Cassano delle Murge is a charming village in the province of Bari, about 350 meters above sea level. The location offers a panorama of the most spectacular in the region. Known today as a holiday resort, Cassano delle Murge has ancient origins and the name seems to derive from a Roman god.
It would seem that the name “Cassano” would originate from the Latin Cassius but perhaps it could derive from the devotion of the Apuli, a people who settled in the area around 1000 BC. and they built a temple dedicated to God Giano. From here comes the name “Cassano = Casa Jani”.
It would appear that the present Church of the Crucifix, in Cassano delle Murge, was originally built on an ancient crypt of Roman origins, named Santa Maria delle Palme, probably on the ruins of the Temple of Giano.
But who is this god?
Giano (from the Latin: Ianus) is the god of the beginnings, material and immaterial. It is one of the oldest divinities of the Roman and Latin religions. Giano was depicted with two faces as he could look at both the future and the past and was able, as the god of the door, to look both inside and out. Giano was a god of Roman mythology, in fact, no evidence of correspondents was found in Greek or Etruscan mythologies. Perhaps the figure of Giano could be traced back to that of Sumerian Ushmu God, a two-faced god also called Isimud or, in Babylon, Kaka.
The name of Giano, according to some scholars, would derive from the word ianua “door” or “passage” but in the past there are those who formulated the hypothesis that the name could come from an older form, that of Dianus, attributable to the goddess Diana and hence derived from the Latin word dies, “day”.
Giano is one of the oldest Roman-Italic divinities among the “Di Indigetes” (Nationals Gods) and was often invoked with Iuppiter. His cult is very ancient and dates back to an archaic era in which the cults of the people were still linked to the natural cycles of harvesting and sowing. Giano was probably the main god of the Roman Pantheon, and although in that archaic era was the god linked to the natural cycles, in later times his myth became more and more complex, to some extent defined as the father or god of all gods. In fact, it seems that Giano has no parents (Jupiter, for example, is the son of Saturn) and, thanks to his Pater Divorum quality, he had always been. Ovidio, in the Fasti (I, 103 et seq.) recounts that Giano was present when the four elements split apart, giving shape to everything. According to Varrone, Giano is the creator of the world itself, while according to Settimio Sereno, Giano would be “the principle of the gods and sharp seed of things.”
Thus, Giano presides at all the beginnings and the passages, material and immaterial, such as the thresholds of houses, doors, bows, but also the beginning of a new, human or economic enterprise, historical and mythical time, gods, the world, humanity, and civilization. In the reform of the Roman calendar, Numa Pompilio dedicated to Giano in the month of January that with the Giulian reform of 46 BC became the first month of the year.
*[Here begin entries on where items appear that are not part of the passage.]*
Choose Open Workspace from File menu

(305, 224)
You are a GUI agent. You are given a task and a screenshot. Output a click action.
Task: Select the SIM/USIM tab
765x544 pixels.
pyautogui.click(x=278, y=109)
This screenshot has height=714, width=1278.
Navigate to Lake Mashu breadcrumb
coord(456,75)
In the classical era, Giano was represented at the doors, passages and bridges, guarding the entrance and exit, carrying the ianitores, a stick and a key, while the two faces looked in both directions.
According to the myth, Giano would be the first King of Latium to give life to Aborigines and found a city on Mount Gianicolo, Gianicola. It seems that in the past there was a fraction of Rome called Gianicolo and that Giano was the founder of one of the villages of the capital. With the Camese nymph, he would have given birth to numerous children, including Tiberius, the god of the Tiber. It was Giano to welcome Saturn, the god of the agriculture that was overthrown by Jupiter, sharing his royalty and allowing him to start the golden age. To restore hospitality, Saturn gave Giano the power to see both the past and the future, giving rise to its double face. Instead, it seems that the power of the doors was donated to him by the Carna nymph. During the ceremonies, the priests of Giano opened the processions even before the priests of Jupiter.
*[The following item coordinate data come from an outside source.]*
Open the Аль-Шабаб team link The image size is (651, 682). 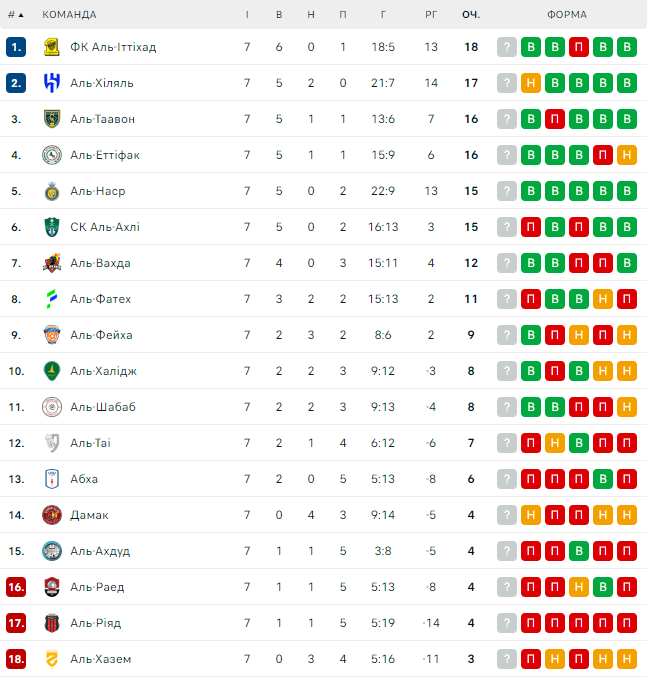click(103, 407)
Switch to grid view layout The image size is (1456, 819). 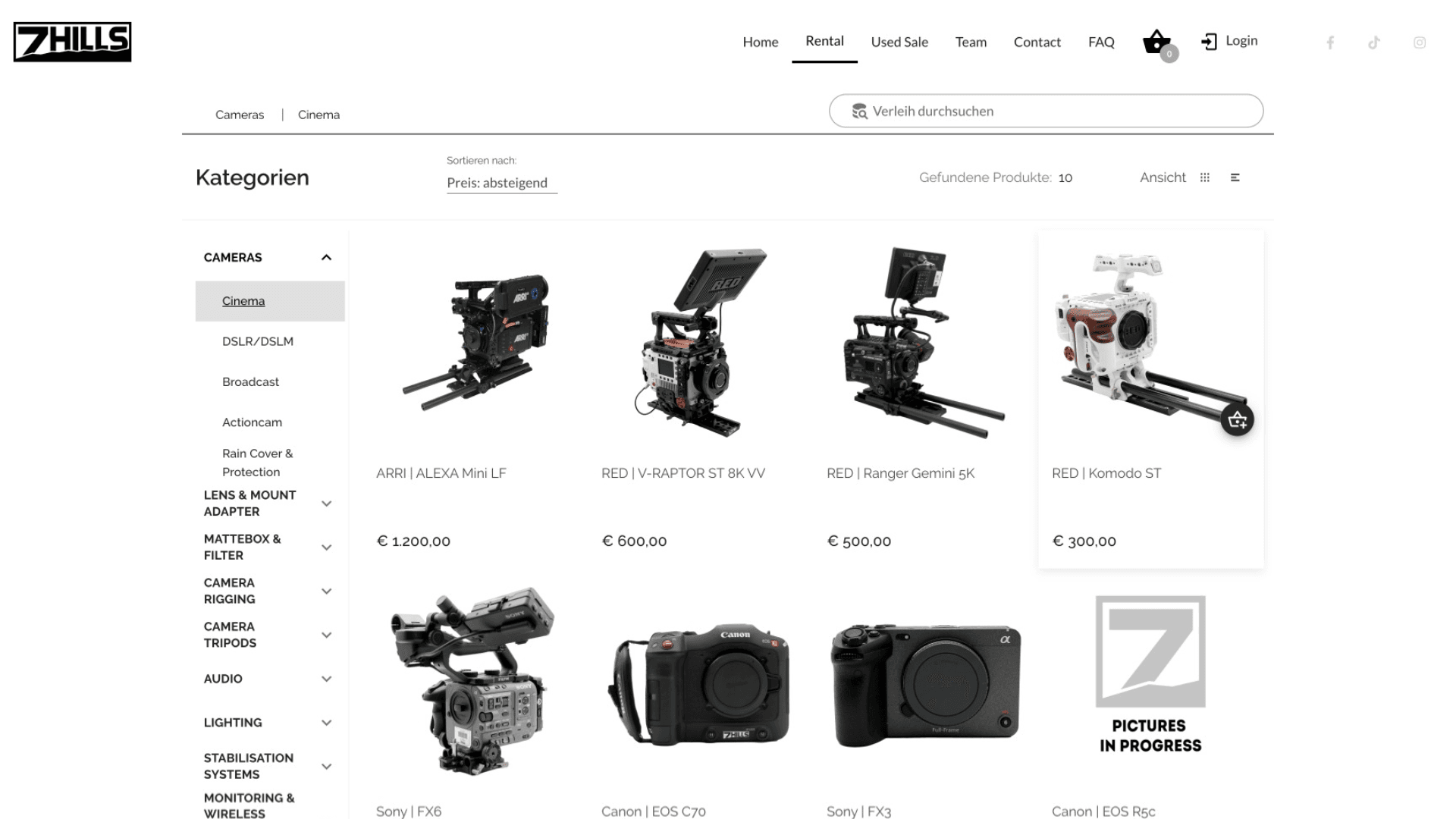[1205, 177]
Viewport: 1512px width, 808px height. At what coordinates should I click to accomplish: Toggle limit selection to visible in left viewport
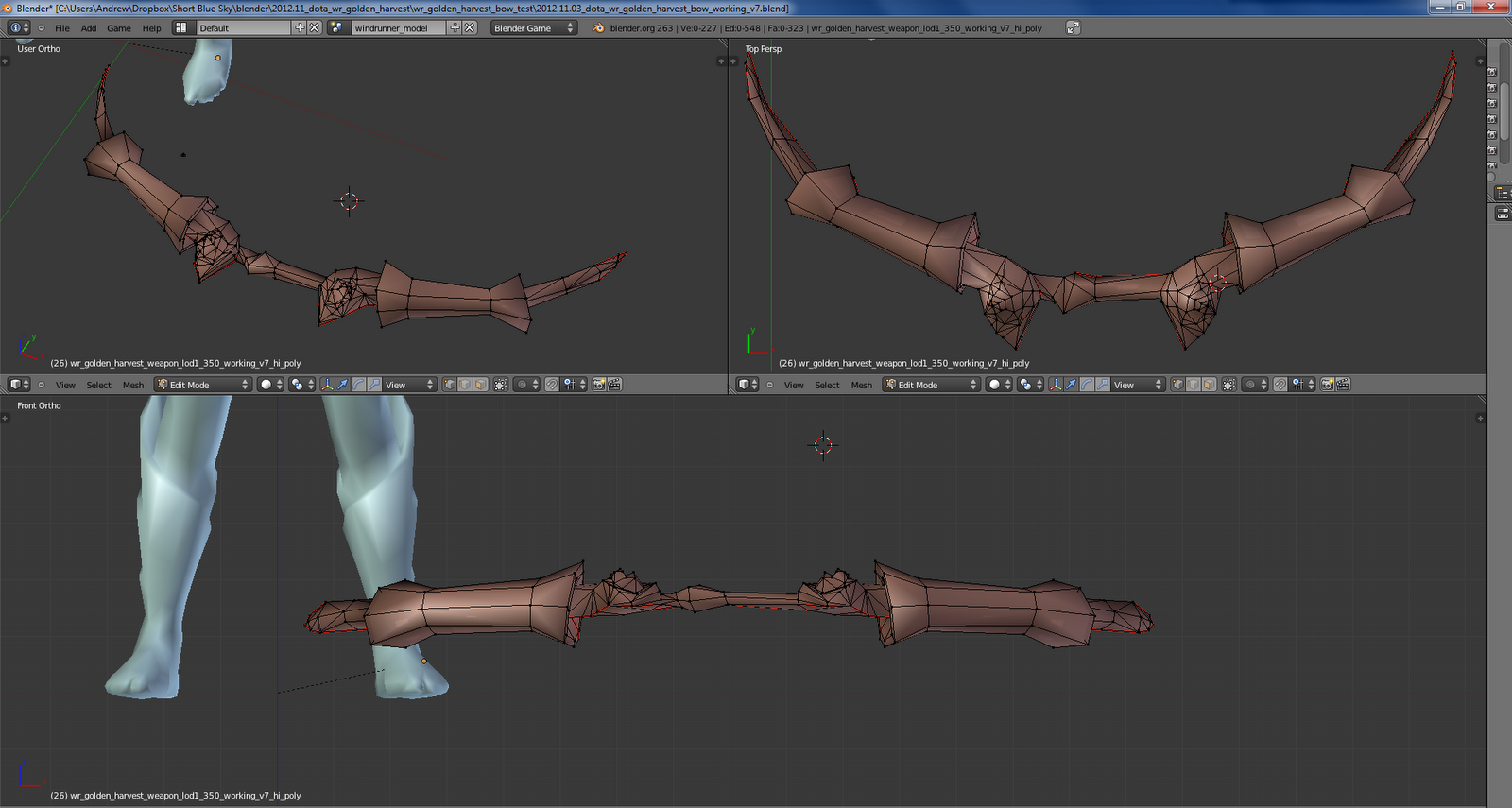tap(501, 385)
Throughout history, many cities have taken into account the god Giano. In the Middle Ages Genoa assumed Giano as a symbol. Even Tiggiano (Lecce), Subbiano (Arezzo), Selvazzano Dentro (Padua) and Centro Giano (Rome) took the god as their symbol. The name of the city of Avezzano in Abruzzo would be brought back to the god derived from the Latin “Ave Jane”, an invocation present on the portal of a temple dedicated to him. A legend tells that the township of Avezzano was born around that temple. In Trieste, Giano’s face appears on the fountain at the beginning of Viale XX Settembre, a place where previously there was a fence with a gate marking the end of the city.
Returning to the Church of the Crucifix at Cassano delle Murge, looking at the outside of the church we notice a Latin script on the architrave, which he says
“You who are searching for the daily fruit come into this temple – The Beneficent Tree of God abounds in fruit”
Could it be somehow related to God Giano?